La reacción del gobierno brasileño
El gobierno nacional de Luiz Inácio Lula da Silva se pronunció rápidamente ante la gravedad del hecho. El ministro de Educación de Brasil, Camilo Santana, expresó su repudio a través de la red social X (ex Twitter) y confirmó que se desplegó un equipo de asistencia psicológica especializada en “violencia extrema” para brindar apoyo a los estudiantes, docentes y familiares afectados.
"Lo que sucedió no puede ser naturalizado, relativizado u olvidado", afirmó Santana. Y agregó: “Toda nuestra solidaridad con las víctimas, sus familias y la comunidad educativa. No podemos permitir que nuestras escuelas se conviertan en escenarios de violencia”.
Violencia escolar en Brasil: una preocupación creciente
Este nuevo caso se suma a una serie de episodios de violencia escolar que en los últimos años han encendido las alarmas en el sistema educativo brasileño. En abril de 2023, por ejemplo, un adolescente de 13 años mató a puñaladas a una profesora e hirió a varios compañeros en un colegio de São Paulo. Meses después, otro estudiante armado ingresó a una escuela en Santa Catarina y disparó contra alumnos y personal docente.
Los expertos coinciden en que la proliferación de discursos violentos en redes sociales, sumado a una creciente desatención de la salud mental adolescente, puede estar detrás del auge de estos ataques. Según datos del Observatorio de Violencia Escolar, más de 10 ataques con armas en escuelas brasileñas se registraron desde 2019, dejando un saldo de al menos 25 víctimas fatales.
Un problema estructural que requiere respuestas urgentes
Para los especialistas, el problema no es solo de seguridad, sino también estructural y multifactorial. La combinación de acceso a contenidos violentos, aislamiento social, falta de atención psicológica adecuada y la naturalización del odio forman un cóctel explosivo en adolescentes con síntomas previos de trastornos de conducta.
“El sistema educativo no puede ni debe resolver esto solo”, advierte la psicóloga y especialista en prevención de violencia escolar, Dra. Isadora Bressane. “Hace falta una política pública integral que trabaje desde la salud mental, la seguridad digital, la formación docente y el acompañamiento familiar”.
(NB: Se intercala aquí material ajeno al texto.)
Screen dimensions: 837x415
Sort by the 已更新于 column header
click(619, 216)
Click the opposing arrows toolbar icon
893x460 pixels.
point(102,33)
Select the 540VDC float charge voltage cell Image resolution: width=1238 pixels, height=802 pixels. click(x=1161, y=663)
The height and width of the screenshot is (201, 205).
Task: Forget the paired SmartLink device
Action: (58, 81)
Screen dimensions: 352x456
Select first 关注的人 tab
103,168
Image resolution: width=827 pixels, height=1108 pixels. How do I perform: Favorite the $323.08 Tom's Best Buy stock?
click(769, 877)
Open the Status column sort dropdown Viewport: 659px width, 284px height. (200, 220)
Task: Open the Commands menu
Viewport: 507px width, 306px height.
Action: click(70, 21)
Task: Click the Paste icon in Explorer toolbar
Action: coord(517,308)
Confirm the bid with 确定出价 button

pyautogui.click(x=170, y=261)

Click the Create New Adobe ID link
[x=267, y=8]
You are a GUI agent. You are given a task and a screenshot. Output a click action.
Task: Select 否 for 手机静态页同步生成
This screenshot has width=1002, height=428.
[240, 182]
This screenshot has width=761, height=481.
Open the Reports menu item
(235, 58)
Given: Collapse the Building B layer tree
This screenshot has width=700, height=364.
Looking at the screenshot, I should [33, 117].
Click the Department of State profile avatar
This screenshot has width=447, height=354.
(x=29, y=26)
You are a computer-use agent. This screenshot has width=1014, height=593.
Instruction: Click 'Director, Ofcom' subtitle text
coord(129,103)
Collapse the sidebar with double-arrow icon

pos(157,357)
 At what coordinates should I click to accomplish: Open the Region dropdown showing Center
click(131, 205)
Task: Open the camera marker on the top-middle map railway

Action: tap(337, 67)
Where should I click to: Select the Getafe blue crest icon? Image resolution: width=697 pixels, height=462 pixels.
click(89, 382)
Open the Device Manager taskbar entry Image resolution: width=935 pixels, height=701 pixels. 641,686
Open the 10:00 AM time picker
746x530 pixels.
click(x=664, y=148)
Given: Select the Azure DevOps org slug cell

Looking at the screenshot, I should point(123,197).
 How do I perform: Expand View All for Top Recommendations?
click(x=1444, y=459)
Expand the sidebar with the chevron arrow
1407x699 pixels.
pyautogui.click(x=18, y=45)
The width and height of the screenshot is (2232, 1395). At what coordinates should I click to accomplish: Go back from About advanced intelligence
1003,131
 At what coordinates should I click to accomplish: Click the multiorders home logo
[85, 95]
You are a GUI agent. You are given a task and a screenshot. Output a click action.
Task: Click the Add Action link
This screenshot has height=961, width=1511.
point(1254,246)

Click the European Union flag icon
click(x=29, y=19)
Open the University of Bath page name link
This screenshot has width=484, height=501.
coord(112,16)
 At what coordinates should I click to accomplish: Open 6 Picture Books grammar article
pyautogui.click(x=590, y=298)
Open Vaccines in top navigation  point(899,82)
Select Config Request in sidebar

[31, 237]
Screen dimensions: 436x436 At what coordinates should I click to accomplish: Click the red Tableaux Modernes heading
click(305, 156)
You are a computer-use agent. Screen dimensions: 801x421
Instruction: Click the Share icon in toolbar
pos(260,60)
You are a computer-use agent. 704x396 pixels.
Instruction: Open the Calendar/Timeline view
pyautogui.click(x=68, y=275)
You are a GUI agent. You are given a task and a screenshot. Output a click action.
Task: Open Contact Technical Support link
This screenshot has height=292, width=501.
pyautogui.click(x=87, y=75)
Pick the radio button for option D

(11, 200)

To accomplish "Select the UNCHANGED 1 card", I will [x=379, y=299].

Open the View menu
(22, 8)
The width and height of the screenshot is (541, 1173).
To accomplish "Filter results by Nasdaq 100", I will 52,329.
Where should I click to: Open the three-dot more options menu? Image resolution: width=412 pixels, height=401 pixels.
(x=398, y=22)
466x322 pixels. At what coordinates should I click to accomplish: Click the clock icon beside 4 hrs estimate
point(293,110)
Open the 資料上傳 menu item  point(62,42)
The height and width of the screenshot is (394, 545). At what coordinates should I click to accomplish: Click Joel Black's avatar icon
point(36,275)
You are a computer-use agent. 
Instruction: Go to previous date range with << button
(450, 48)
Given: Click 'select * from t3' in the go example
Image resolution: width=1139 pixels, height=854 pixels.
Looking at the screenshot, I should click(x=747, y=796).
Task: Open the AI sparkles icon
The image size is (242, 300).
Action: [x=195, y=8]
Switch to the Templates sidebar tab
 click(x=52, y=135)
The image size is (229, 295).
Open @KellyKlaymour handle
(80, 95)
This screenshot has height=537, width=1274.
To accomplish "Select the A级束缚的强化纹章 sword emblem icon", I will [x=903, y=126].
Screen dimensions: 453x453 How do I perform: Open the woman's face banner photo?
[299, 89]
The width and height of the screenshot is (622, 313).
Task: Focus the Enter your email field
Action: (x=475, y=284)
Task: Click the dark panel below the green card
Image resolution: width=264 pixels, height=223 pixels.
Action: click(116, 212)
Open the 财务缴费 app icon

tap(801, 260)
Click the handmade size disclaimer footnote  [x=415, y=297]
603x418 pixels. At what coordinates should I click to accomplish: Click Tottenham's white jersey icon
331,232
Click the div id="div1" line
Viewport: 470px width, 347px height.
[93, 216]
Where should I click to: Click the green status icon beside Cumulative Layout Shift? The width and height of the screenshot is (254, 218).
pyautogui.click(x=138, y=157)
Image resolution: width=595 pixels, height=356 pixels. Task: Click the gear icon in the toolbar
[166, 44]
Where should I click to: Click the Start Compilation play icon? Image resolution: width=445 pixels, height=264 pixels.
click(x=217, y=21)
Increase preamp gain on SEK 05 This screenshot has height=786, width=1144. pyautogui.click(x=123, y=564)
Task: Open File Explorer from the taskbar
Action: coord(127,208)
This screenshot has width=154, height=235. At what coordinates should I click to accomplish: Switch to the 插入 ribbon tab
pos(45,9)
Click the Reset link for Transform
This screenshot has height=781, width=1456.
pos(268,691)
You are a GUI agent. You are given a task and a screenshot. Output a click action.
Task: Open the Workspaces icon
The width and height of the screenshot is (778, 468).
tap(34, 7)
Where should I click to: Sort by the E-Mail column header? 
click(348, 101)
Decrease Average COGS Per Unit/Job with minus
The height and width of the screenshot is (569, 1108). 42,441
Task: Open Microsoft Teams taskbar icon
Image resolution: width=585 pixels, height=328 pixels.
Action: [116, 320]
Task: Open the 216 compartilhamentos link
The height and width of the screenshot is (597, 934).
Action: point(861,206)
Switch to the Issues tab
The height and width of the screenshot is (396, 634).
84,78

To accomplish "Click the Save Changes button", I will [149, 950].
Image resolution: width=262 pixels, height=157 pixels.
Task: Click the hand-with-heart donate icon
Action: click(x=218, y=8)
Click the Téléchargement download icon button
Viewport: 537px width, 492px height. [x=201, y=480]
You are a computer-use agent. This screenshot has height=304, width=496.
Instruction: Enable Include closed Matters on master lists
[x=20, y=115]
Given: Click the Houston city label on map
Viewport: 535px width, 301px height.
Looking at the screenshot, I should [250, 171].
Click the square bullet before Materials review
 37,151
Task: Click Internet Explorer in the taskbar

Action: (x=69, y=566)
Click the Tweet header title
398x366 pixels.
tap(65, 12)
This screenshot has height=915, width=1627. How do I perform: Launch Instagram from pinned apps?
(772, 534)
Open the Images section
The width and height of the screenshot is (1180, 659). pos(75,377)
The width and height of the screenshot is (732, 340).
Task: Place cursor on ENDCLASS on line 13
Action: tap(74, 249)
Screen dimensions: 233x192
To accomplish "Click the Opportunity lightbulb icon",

Un llamado a la acción desde la comunidad educativa
Luego del ataque, las clases en la escuela María Nascimento Giacomazzi fueron suspendidas por tiempo indeterminado. Las autoridades locales anunciaron que se realizarán jornadas de reflexión, encuentros comunitarios y reforzarán la presencia de equipos interdisciplinarios para acompañar el duelo y prevenir nuevos episodios.
Padres, madres, docentes y vecinos organizaron una vigilia en la plaza central del municipio, encendiendo velas en memoria del niño asesinado y exigiendo “escuelas más seguras, empáticas y cuidadoras”.